Welcome to Williams College's Climate Justice Fast Blog. Here Williams students share their motivation, experience, and advice as they undertake fasts demonstrating the urgent need for strong action
on the climate crisis.

Monday, December 7, 2009

The Final Trek

I haven’t eaten for seven days. To walk up stairs is like climbing Everest and I have almost forgotten what food tastes like. However, while this week has been a challenge to my daily routine, I woke up reeling with a combination of sleep deprivation and dizziness this morning knowing that this day marked an important moment for my future. This is the day that I have been waiting for, December 7th, the start of the international climate talks in Copenhagen.

I am accompanied in my hunger strike by about fifty Williams College students and faculty, and countless others, who are fasting in solidarity with the Climate Justice Fast! team in an effort to make a strong impact on leaders in Copenhagen at the COP15. We are hoping to convey the extreme significance of climate change and the critical need for progressive action internationally. Officially starting on November 6th and running until the end of the negotiations on December 18th or longer, the Climate Justice Fasters will consume (or have consumed) only water for periods ranging from 24 hours to 42+ days.

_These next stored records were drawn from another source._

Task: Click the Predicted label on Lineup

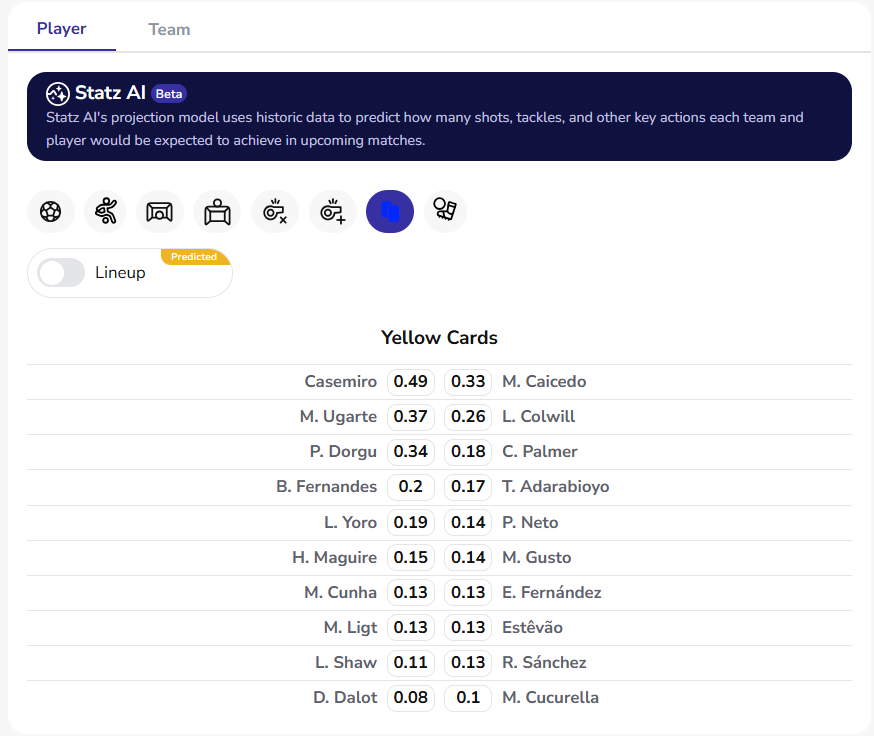Action: 194,257
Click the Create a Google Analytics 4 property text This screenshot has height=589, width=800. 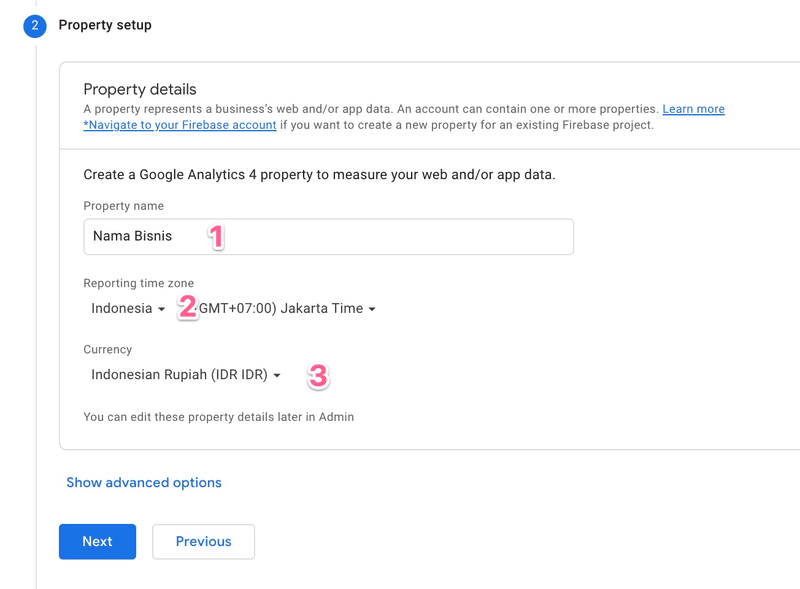pyautogui.click(x=319, y=175)
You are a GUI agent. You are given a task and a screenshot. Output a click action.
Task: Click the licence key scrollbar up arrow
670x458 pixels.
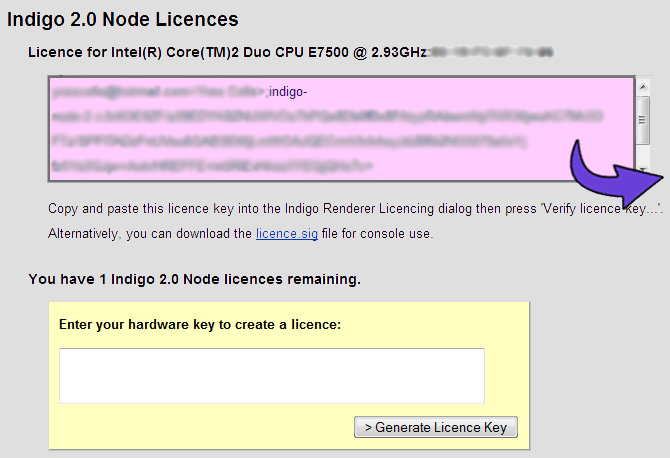click(644, 86)
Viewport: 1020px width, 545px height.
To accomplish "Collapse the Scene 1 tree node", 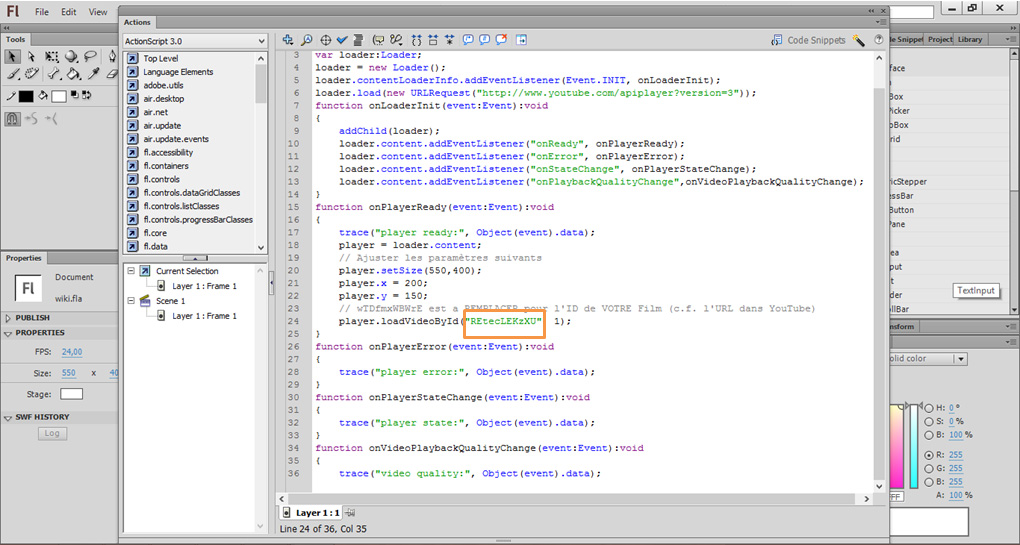I will 131,301.
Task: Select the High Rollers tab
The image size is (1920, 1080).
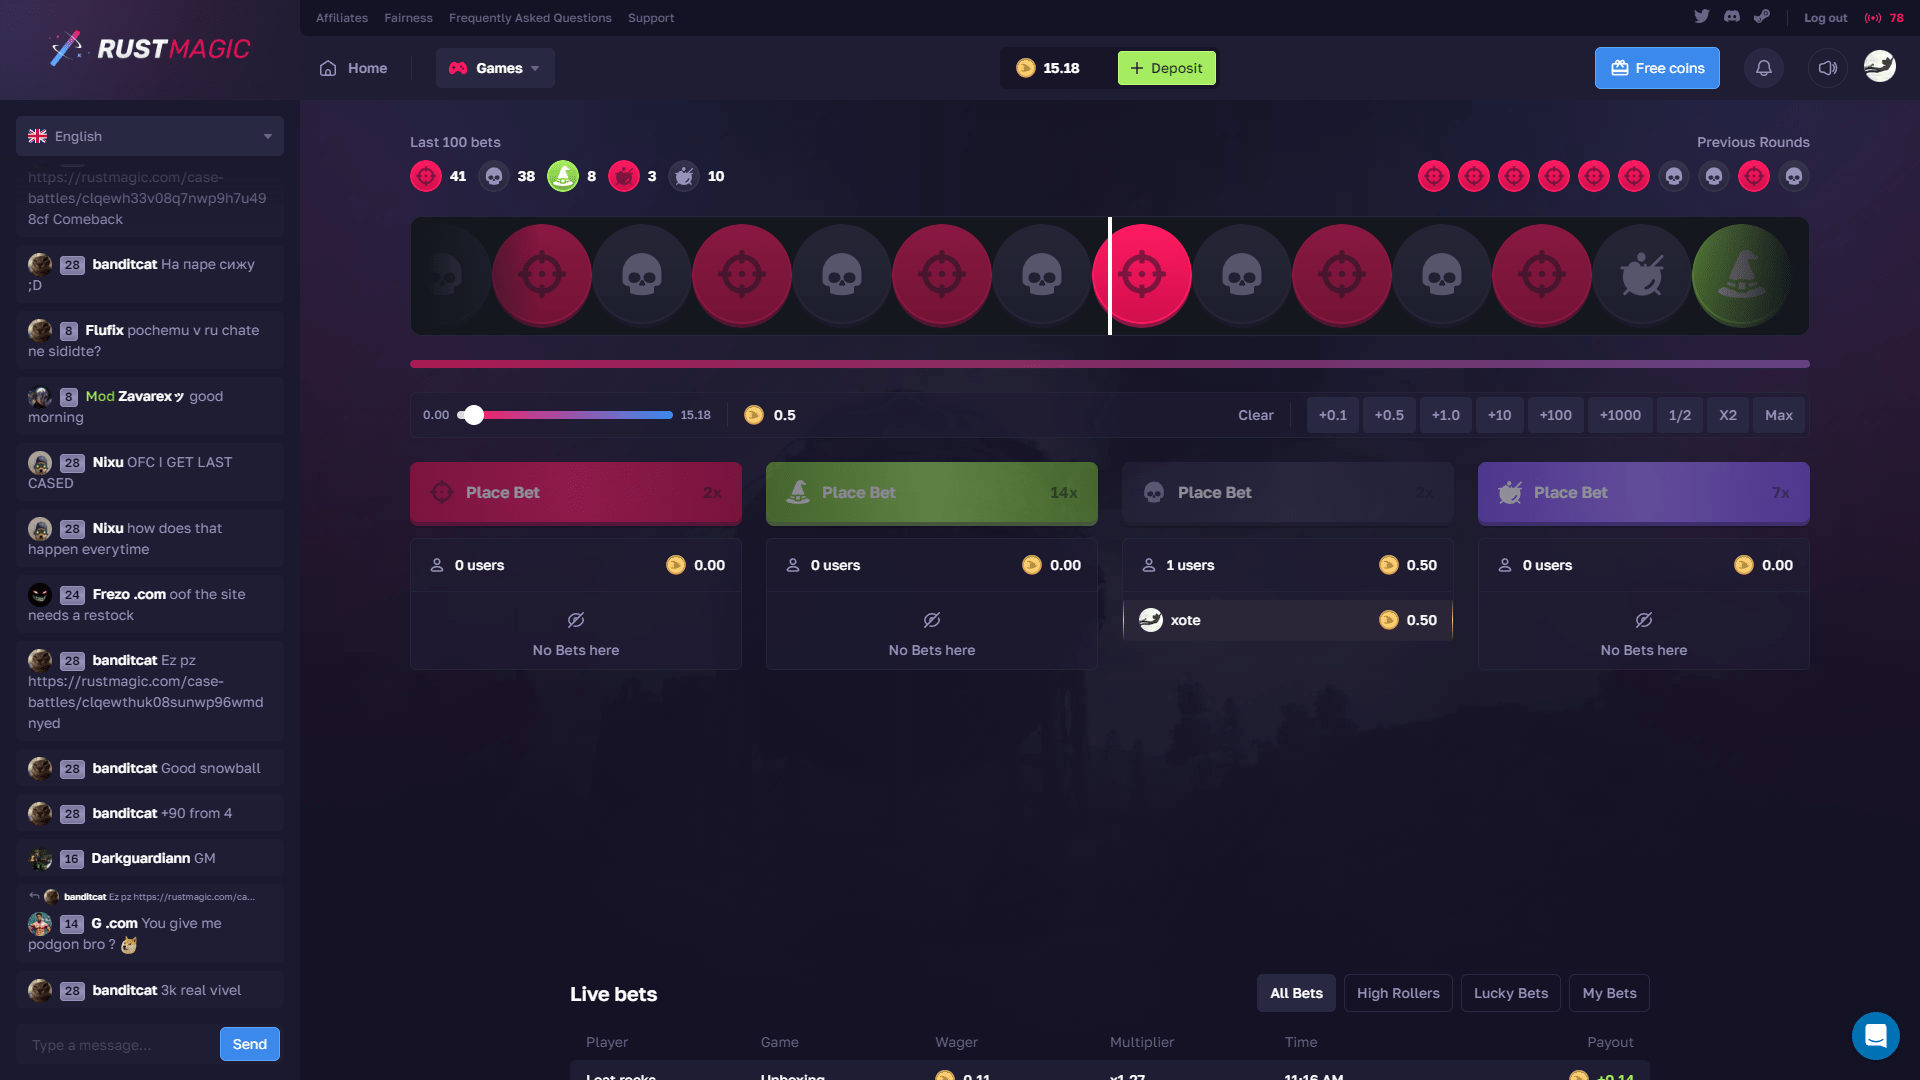Action: (x=1398, y=994)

When I started last Monday night, no one really knew that I was going to fast for a week. On Tuesday, my friends, and even a few people I had barely met, came up to me to give of encouragement. ‘You’re so strong, I could never fast for that long.” “Wow! That will be hard… I’m glad someone is doing something about climate change.” While I was thankful for the support, I was frustrated that people would tell me I was strong for this. I DO have a choice about whether or not to eat now, but if climate change continues to disrupt ecosystems, weather patterns, and agriculture, I may not have that choice in the future and neither will those who surround me.

I joined this fast because I feel like something radical has to be done. I’m fasting to make a statement about the seriousness of the issue. I’m fasting because it is one of the few things in my power to control as a student who can’t be in the center of the actions taking place. But, most of all, I’m fasting because I want to know what hunger feels like. I want to feel what I have the luxury to not.

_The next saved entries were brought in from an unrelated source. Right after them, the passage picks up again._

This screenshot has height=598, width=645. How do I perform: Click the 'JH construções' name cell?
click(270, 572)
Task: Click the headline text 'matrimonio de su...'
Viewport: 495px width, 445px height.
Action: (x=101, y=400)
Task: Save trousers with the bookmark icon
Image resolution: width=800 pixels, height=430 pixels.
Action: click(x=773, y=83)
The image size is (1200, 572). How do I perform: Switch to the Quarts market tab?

We are in an environmentally and socially precarious situation because those with privilege don’t have the same experiences as those who live at risk for their survival. Most of us do not understand what it’s like to be starving, to not have clean water, or to not have a means to escape bad circumstances. If we did, perhaps taking small steps or encountering minor inconveniences in our daily lives to minimize our environmental impact wouldn’t be a sign of ‘green-ness,’ it would be common sense, and far more. With this fast I’m asking, like so many others in the climate movement, that we take a stand politically against corporations and industry lobbies that are standing in the way of a global agreement on combating climate change. I’m also asking myself what is actually necessary for my daily consumption and what I can do without. Obviously, people are stronger than they think.

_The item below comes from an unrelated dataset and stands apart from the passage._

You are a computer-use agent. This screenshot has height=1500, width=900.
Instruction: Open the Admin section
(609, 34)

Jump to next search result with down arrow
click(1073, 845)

As many well know, today marks the start of negotiations in Copenhagen, and on the 18th millions of activists who have been working day and night to influence the debate will finally see the results of their efforts. I have worked with the amazing people of 350.org and Avaaz, and I know that hundreds of other groups have come together on this issue to make sure legislators know climate change is our number one priority. Now, it’s our leaders’ turn to get to work. However, in an expression of solidarity with those of us fasting, I ask that we all take a step back and examine whether we are living in the same manner that we are fighting for change. If I have learned one thing from this whole experience it is that I do not want to be the cause of another person’s hunger, whether now or in days to come, just so that I may throw away half of my oversized American meals or sit on my laptop and write about fighting for change.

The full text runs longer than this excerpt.